_Requests_:
**A.** Repeat the papal election commentary word for word.
**B.** In the records, start at the line that has "The width and height of the screenshot is (1284, 952)." and end with the line that has "pyautogui.click(x=628, y=221)". Rewrite only those lines, changing "thumbnail" to "preview image" and leaving everything else the same.

_Extract to read_:
• • • • • • •
Pope news now and exciting times.

Americans have long enjoyed inviting God to bless America.

And whilst there seems to be scant evidence of him taking them up on that generous invitation, God at least now has a direct middleman to go through, should he so want to, as of last Thursday.

We have the first American Pope, not as Donald Trump pitched in a social media post we mentioned last week, Donald Trump himself.

Instead, the first Americope is Chicago's Robert Prevost, aka Pope Leo, Twitter Intravenus, XIV, sorry, the 14th, never sight reader script.

And I mean,

this is for a Chicago Pope.

I don't know what he's going to bring, apart from

this Catholic Church belatedly clamping down on ketchup on hot dogs and some battles

a lot more exciting.

I know you guys have, well, we talked about

your disappointment at missing out this time, but to have an American Pope and one who's expected

not to do Donald Trump's bidding, given that he is an active Christian rather than the least Christian man in the known universe, it could be quite interesting times, I think.
• • • • • • •
_Input data_:
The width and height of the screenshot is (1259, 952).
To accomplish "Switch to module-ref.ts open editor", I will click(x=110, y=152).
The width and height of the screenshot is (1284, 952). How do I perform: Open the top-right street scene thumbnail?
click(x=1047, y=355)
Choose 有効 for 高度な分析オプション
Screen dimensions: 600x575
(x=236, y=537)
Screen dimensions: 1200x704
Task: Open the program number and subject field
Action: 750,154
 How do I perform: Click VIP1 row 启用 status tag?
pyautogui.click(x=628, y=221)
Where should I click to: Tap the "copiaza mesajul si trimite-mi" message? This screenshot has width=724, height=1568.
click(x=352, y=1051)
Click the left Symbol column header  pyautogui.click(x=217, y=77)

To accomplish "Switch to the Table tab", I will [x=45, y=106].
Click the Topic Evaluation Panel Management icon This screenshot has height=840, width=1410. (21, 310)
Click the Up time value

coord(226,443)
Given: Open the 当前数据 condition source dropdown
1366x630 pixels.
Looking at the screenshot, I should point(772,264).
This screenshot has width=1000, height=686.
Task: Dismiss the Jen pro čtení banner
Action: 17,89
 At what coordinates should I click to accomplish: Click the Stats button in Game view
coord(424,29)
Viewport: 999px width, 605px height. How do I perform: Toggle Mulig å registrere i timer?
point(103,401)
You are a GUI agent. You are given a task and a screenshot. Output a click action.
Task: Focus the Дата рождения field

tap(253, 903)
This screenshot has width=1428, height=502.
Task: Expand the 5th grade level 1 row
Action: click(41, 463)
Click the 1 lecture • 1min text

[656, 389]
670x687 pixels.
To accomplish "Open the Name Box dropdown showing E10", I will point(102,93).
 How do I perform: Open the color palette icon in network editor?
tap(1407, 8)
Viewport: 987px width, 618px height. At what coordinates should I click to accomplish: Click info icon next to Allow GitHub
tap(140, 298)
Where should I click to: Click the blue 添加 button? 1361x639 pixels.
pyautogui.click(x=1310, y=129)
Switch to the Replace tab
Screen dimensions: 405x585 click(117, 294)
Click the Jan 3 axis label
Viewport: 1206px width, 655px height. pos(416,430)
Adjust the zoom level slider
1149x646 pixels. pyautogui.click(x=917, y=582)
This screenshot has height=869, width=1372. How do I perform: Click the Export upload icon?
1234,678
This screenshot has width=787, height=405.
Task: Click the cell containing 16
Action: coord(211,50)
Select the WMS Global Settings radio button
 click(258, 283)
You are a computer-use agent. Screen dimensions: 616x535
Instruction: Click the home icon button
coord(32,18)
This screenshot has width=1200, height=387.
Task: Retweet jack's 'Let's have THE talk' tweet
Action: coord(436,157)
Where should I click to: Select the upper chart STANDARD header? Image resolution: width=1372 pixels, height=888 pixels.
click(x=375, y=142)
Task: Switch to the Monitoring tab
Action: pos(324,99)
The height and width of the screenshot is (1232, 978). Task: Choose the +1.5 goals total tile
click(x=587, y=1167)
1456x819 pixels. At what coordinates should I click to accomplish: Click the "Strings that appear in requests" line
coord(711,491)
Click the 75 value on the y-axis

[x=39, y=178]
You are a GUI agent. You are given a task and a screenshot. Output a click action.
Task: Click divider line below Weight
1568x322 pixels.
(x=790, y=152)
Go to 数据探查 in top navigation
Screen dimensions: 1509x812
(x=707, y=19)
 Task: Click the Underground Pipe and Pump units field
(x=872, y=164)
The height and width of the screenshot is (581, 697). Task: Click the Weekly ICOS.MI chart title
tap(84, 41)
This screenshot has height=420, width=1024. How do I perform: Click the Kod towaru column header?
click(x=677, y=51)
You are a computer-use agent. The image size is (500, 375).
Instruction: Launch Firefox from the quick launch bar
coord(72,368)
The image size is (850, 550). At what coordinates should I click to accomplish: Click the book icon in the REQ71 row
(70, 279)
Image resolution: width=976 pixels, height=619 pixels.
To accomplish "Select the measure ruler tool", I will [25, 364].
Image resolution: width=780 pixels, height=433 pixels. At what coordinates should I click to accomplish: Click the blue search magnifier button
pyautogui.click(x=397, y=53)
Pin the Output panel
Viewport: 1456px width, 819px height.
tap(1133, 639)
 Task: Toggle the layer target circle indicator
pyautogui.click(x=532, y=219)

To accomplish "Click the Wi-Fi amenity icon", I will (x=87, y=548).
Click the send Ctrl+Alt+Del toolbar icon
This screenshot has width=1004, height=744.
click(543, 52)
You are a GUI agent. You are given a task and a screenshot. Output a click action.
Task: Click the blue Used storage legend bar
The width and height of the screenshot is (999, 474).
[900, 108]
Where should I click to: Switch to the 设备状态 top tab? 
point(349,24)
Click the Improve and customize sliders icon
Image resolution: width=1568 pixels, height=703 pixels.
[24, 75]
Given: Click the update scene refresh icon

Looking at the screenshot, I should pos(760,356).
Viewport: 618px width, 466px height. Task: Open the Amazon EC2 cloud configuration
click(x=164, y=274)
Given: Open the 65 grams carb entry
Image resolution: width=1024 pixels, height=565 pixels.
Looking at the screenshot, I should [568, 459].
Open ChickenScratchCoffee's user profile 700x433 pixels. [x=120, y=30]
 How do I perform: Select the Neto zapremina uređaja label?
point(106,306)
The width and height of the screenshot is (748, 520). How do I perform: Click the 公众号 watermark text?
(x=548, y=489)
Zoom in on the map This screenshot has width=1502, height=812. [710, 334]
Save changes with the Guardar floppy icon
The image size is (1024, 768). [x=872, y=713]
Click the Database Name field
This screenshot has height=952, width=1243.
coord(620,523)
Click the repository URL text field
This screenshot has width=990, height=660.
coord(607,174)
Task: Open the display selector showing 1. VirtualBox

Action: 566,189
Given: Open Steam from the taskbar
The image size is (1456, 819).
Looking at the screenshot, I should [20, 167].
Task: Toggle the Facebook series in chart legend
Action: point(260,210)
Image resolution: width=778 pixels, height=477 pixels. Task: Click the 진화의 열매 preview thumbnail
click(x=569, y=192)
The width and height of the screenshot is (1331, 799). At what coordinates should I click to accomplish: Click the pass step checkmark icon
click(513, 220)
• • • • • • •
_Responses by task_:
**A.**
Pope news now and exciting times.

Americans have long enjoyed inviting God to bless America.

And whilst there seems to be scant evidence of him taking them up on that generous invitation, God at least now has a direct middleman to go through, should he so want to, as of last Thursday.

We have the first American Pope, not as Donald Trump pitched in a social media post we mentioned last week, Donald Trump himself.

Instead, the first Americope is Chicago's Robert Prevost, aka Pope Leo, Twitter Intravenus, XIV, sorry, the 14th, never sight reader script.

And I mean,

this is for a Chicago Pope.

I don't know what he's going to bring, apart from

this Catholic Church belatedly clamping down on ketchup on hot dogs and some battles

a lot more exciting.

I know you guys have, well, we talked about

your disappointment at missing out this time, but to have an American Pope and one who's expected

not to do Donald Trump's bidding, given that he is an active Christian rather than the least Christian man in the known universe, it could be quite interesting times, I think.

**B.**
The width and height of the screenshot is (1284, 952). How do I perform: Open the top-right street scene preview image?
click(x=1047, y=355)
Choose 有効 for 高度な分析オプション
Screen dimensions: 600x575
(x=236, y=537)
Screen dimensions: 1200x704
Task: Open the program number and subject field
Action: 750,154
 How do I perform: Click VIP1 row 启用 status tag?
pyautogui.click(x=628, y=221)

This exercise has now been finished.